This is an automated email from the ASF dual-hosted git repository.
exceptionfactory pushed a commit to branch main
in repository https://gitbox.apache.org/repos/asf/nifi.git
The following commit(s) were added to refs/heads/main by this push:
new aba59357b0 NIFI-14702 Switched to Streaming Workbook in SplitExcel
(#10058)
aba59357b0 is described below
commit aba59357b0118b77d4dc5f2d2591d55a741bdd48
Author: zhtk <[email protected]>
AuthorDate: Sat Jul 19 23:26:38 2025 +0200
NIFI-14702 Switched to Streaming Workbook in SplitExcel (#10058)
Co-authored-by: Kamilkime <[email protected]>
Signed-off-by: David Handermann <[email protected]>
---
.../apache/nifi/processors/excel/SplitExcel.java | 59 +++++++++++++++------
.../nifi/processors/excel/TestSplitExcel.java | 34 ++++++++++++
.../src/test/resources/excel/hyperlinks.xlsx | Bin 0 -> 10756 bytes
nifi-extension-bundles/nifi-poi-bundle/pom.xml | 2 +-
4 files changed, 77 insertions(+), 18 deletions(-)
diff --git
a/nifi-extension-bundles/nifi-poi-bundle/nifi-poi-services/src/main/java/org/apache/nifi/processors/excel/SplitExcel.java
b/nifi-extension-bundles/nifi-poi-bundle/nifi-poi-services/src/main/java/org/apache/nifi/processors/excel/SplitExcel.java
index d095edefd2..7270ec66cc 100644
---
a/nifi-extension-bundles/nifi-poi-bundle/nifi-poi-services/src/main/java/org/apache/nifi/processors/excel/SplitExcel.java
+++
b/nifi-extension-bundles/nifi-poi-bundle/nifi-poi-services/src/main/java/org/apache/nifi/processors/excel/SplitExcel.java
@@ -18,6 +18,7 @@ package org.apache.nifi.processors.excel;
import com.github.pjfanning.xlsx.StreamingReader;
import com.github.pjfanning.xlsx.exceptions.ExcelRuntimeException;
+import com.github.pjfanning.xlsx.impl.XlsxHyperlink;
import org.apache.nifi.annotation.behavior.InputRequirement;
import org.apache.nifi.annotation.behavior.SideEffectFree;
import org.apache.nifi.annotation.behavior.SupportsBatching;
@@ -35,12 +36,17 @@ import org.apache.nifi.processor.ProcessSession;
import org.apache.nifi.processor.Relationship;
import org.apache.nifi.processor.exception.ProcessException;
import org.apache.nifi.processor.util.StandardValidators;
+import org.apache.poi.ss.usermodel.Cell;
+import org.apache.poi.ss.usermodel.CellCopyContext;
import org.apache.poi.ss.usermodel.CellCopyPolicy;
+import org.apache.poi.ss.usermodel.Hyperlink;
import org.apache.poi.ss.usermodel.Row;
import org.apache.poi.ss.usermodel.Sheet;
import org.apache.poi.ss.usermodel.Workbook;
-import org.apache.poi.xssf.usermodel.XSSFSheet;
-import org.apache.poi.xssf.usermodel.XSSFWorkbook;
+import org.apache.poi.ss.util.CellRangeAddress;
+import org.apache.poi.ss.util.CellUtil;
+import org.apache.poi.xssf.streaming.SXSSFSheet;
+import org.apache.poi.xssf.streaming.SXSSFWorkbook;
import java.io.OutputStream;
import java.util.ArrayList;
@@ -125,9 +131,9 @@ public class SplitExcel extends AbstractProcessor {
.cellStyle(CellCopyPolicy.DEFAULT_COPY_CELL_STYLE_POLICY)

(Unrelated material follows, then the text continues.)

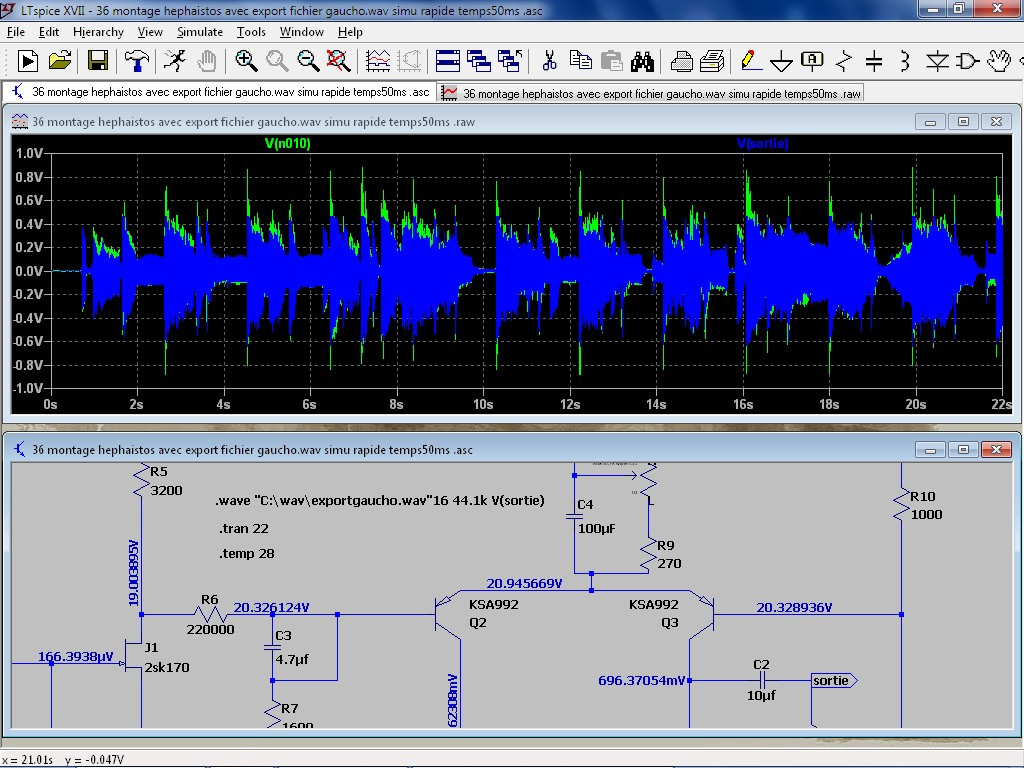The width and height of the screenshot is (1024, 768).
Task: Select the Ground symbol tool
Action: click(781, 62)
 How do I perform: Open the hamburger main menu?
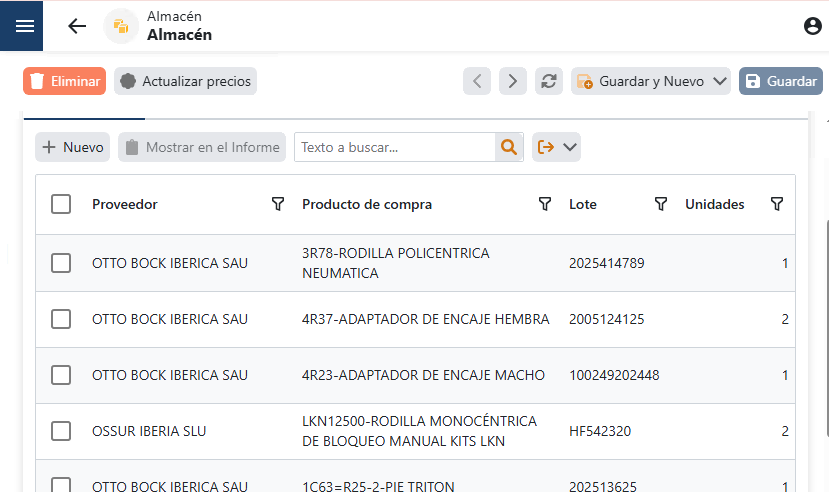pyautogui.click(x=24, y=26)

.cellValue(CellCopyPolicy.DEFAULT_COPY_CELL_VALUE_POLICY)
.condenseRows(CellCopyPolicy.DEFAULT_CONDENSE_ROWS_POLICY)
- .copyHyperlink(CellCopyPolicy.DEFAULT_COPY_HYPERLINK_POLICY)
+ .copyHyperlink(false) // NOTE: the hyperlinks appear at end of
sheet, so we need to iterate them separately at the end.

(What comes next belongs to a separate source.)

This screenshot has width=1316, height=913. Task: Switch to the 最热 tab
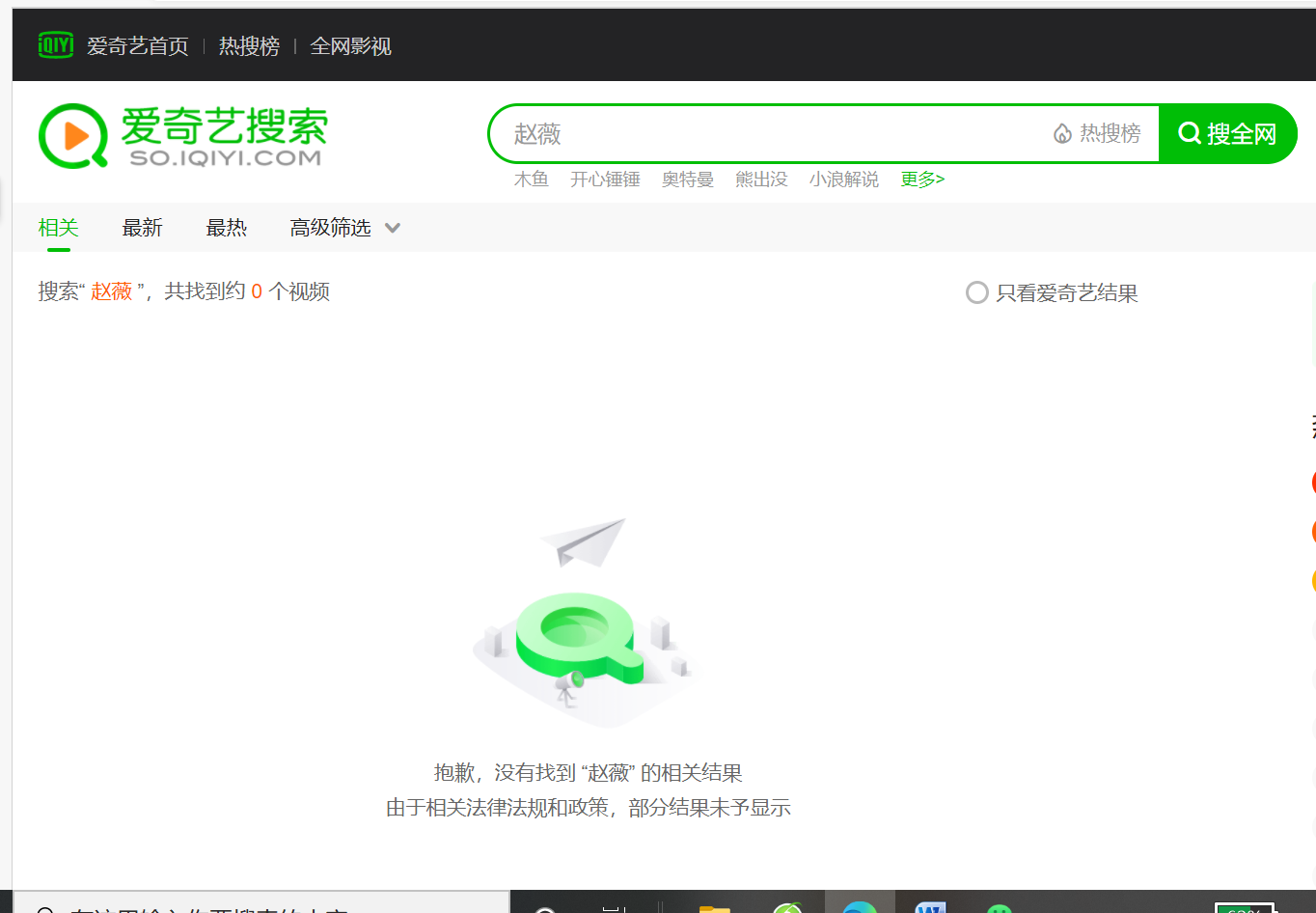coord(226,228)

.mergeHyperlink(CellCopyPolicy.DEFAULT_MERGE_HYPERLINK_POLICY)
- .mergedRegions(CellCopyPolicy.DEFAULT_COPY_MERGED_REGIONS_POLICY)
+ .mergedRegions(false) // NOTE: set to false because of the
explicit merge region handling in the copyRows method.
.rowHeight(CellCopyPolicy.DEFAULT_COPY_ROW_HEIGHT_POLICY)
.build();
@@ -150,7 +156,6 @@ public class SplitExcel extends AbstractProcessor {
final ProtectionType protectionType =
context.getProperty(PROTECTION_TYPE).asAllowableValue(ProtectionType.class);
final String password = protectionType == ProtectionType.PASSWORD ?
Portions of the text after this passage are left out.